*SELECTION:*
○ ○ ○ ○
Superior Court of Delaware, New Castle County

February 11, 1957

The STATE of Delaware
v.
Walter S. MILLER.

Joseph Donald Craven, Atty. Gen., Frank O'Donnell, Deputy Atty. Gen., for the State.

Henry A. Wise, Jr., Wilmington, for defendant.

LAYTON, Judge.

The State filed an Information charging defendant with a violation of 16 Del.C. § 4702, in that he did have in his possession marijuana cigarettes. The jury disagreed at the first trial. Prior to the second trial, defendant moved to quash the Information on the ground that it was so vague and indefinite as to fail to inform the defendant of the nature of the offense within the meaning of Article 1, Section 7 of the Constitution of this State.

Briefly, defendant contends that the Statute fails to define marijuana, and since it is a plant in part harmless and in part narcotic, the Information which describes the cigarettes merely as marijuana cigarettes fails to specify possession of a narcotic with certainty.
○ ○ ○ ○
*ENTRIES:*
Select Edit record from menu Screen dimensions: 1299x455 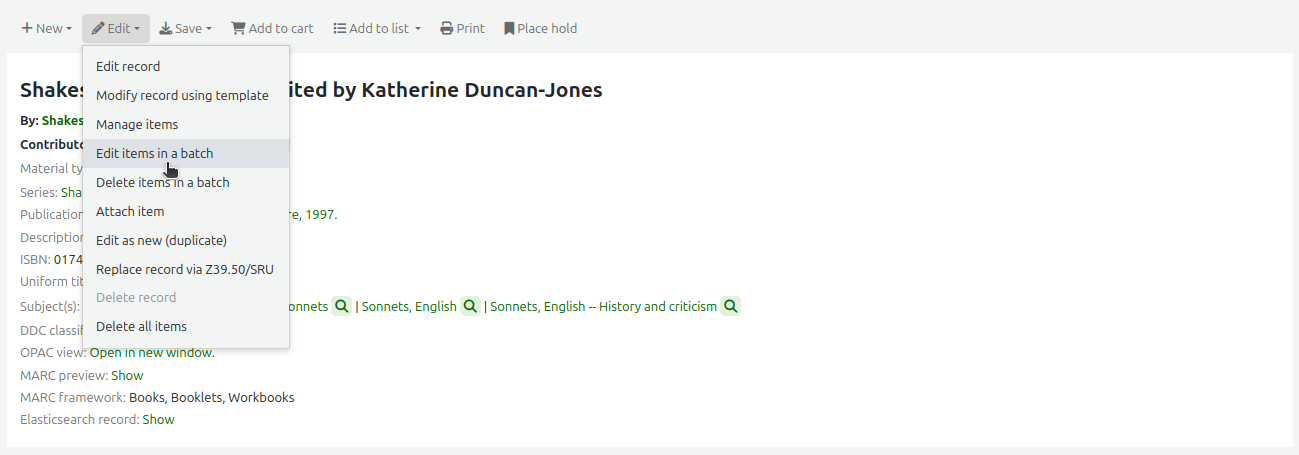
○ ○ ○ ○
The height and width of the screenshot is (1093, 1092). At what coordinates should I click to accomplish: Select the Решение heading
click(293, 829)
○ ○ ○ ○
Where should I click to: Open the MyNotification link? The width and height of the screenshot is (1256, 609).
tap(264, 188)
○ ○ ○ ○
*THE TASK:* Condense the paragraph of the court opinion that begins "The State filed an Information" into a short list of its main facts. Rely only on the court opinion, not on the entries.

*SOLVED EXERCISE:*
- The State charged the defendant by Information with violating 16 Del.C. § 4702 by possessing marijuana cigarettes.
- The jury disagreed at the first trial.
- Before the second trial, the defendant moved to quash the Information. He argued it was too vague and indefinite to inform him of the nature of the offense under Article 1, Section 7 of the State Constitution.